_PROBLEM STATEMENT_.
From the records below, take each line where the string "marker" shows up and copy it.

_RECORDS SUPPLIED_.
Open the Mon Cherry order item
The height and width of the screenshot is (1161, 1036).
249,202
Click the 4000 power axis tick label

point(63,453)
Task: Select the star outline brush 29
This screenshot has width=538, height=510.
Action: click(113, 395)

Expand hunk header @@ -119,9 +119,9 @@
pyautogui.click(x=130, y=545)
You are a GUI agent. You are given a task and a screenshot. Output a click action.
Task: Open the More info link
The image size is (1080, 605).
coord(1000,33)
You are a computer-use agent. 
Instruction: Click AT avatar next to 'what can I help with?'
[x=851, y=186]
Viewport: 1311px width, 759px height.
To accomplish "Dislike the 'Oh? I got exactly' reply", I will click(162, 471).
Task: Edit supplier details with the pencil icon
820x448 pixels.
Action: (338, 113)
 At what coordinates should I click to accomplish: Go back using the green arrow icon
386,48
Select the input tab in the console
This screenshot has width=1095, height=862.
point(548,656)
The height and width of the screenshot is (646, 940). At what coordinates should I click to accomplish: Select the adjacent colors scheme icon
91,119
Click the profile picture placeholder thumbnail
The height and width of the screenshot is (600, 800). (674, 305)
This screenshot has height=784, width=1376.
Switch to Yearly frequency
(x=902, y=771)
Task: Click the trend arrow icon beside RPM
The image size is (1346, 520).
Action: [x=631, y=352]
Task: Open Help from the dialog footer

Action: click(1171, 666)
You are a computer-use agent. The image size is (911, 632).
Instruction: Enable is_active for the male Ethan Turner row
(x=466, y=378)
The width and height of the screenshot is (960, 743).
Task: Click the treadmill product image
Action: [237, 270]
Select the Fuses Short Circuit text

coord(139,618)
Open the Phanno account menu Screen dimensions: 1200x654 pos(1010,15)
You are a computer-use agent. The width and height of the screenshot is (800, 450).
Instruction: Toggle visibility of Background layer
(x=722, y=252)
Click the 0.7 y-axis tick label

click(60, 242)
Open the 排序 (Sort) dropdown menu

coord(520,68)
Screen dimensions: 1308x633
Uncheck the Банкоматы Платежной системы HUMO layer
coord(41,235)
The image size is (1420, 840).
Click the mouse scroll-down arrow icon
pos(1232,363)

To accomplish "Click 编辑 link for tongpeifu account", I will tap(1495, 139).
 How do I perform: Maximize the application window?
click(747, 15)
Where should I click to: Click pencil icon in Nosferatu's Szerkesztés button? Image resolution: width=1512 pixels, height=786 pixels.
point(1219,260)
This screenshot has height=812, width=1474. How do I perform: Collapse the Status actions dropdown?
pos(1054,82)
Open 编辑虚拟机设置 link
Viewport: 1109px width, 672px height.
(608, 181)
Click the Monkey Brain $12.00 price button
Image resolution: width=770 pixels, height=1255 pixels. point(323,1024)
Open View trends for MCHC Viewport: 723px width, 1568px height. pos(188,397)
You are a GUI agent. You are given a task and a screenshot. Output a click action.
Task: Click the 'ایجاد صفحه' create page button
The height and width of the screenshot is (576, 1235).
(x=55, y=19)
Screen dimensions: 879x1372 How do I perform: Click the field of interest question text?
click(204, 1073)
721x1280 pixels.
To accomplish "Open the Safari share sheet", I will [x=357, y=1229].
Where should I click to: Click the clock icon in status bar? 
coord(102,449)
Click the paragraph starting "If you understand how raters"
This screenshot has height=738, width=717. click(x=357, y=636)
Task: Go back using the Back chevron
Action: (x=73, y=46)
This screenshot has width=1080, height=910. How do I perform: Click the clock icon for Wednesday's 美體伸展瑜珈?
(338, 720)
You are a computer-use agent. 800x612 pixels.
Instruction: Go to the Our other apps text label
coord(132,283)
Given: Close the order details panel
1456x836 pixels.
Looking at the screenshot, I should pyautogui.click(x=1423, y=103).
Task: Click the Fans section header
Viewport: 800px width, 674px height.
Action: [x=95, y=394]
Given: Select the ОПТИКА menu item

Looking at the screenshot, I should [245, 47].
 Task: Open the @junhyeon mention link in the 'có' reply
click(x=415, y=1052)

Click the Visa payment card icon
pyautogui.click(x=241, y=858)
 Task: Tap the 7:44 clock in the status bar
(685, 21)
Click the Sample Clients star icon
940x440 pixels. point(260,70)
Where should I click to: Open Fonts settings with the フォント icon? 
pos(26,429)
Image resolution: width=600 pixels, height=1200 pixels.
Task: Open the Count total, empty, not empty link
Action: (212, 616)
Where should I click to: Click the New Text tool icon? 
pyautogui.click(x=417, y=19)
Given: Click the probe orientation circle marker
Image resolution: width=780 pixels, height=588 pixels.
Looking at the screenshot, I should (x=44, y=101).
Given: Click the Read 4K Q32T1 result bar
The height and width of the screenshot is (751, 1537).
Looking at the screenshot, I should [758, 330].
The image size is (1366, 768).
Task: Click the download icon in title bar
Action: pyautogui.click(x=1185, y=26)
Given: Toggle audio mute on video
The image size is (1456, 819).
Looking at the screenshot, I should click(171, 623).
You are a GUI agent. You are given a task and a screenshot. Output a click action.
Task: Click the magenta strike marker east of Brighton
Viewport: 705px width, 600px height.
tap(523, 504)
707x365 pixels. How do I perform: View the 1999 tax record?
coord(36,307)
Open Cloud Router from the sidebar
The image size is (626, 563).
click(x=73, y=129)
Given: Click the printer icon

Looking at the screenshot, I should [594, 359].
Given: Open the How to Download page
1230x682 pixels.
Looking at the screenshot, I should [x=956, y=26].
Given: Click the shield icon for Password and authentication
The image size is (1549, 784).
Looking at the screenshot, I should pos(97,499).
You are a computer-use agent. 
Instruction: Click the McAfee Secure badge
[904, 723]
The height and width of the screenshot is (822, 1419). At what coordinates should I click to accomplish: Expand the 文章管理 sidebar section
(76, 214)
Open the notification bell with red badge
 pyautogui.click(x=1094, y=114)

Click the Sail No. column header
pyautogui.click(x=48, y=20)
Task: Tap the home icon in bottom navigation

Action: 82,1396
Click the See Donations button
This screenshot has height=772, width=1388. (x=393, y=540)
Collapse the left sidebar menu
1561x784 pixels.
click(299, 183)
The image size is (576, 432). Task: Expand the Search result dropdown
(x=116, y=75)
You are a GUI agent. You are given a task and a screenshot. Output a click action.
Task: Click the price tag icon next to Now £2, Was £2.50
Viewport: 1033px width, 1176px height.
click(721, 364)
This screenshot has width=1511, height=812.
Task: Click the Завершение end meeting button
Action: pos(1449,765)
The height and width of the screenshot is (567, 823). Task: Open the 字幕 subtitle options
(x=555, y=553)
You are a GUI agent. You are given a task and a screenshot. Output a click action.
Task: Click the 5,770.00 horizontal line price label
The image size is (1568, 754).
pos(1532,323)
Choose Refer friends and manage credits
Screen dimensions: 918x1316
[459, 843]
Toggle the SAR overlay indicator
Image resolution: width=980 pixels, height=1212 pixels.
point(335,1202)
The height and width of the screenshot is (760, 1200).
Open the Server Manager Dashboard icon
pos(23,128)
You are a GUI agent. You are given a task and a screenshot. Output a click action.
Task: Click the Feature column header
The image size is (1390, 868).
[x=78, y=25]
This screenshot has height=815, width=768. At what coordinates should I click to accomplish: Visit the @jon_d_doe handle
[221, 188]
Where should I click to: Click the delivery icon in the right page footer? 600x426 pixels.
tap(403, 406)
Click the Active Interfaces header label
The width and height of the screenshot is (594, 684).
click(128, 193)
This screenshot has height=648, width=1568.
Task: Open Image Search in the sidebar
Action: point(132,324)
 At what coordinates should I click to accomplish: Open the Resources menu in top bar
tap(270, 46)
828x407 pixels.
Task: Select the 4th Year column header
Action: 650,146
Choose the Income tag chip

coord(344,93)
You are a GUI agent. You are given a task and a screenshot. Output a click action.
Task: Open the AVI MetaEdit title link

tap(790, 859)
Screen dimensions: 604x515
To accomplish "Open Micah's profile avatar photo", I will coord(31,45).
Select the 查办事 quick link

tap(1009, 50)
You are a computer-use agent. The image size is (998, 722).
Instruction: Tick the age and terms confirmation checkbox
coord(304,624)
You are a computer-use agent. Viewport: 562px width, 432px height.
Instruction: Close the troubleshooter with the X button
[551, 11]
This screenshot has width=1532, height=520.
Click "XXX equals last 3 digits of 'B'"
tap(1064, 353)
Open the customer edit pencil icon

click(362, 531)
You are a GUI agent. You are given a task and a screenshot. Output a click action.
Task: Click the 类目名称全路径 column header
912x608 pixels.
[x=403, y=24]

_YOUR SOLUTION_.
Given: Click the probe orientation circle marker
Task: Click the magenta strike marker east of Brighton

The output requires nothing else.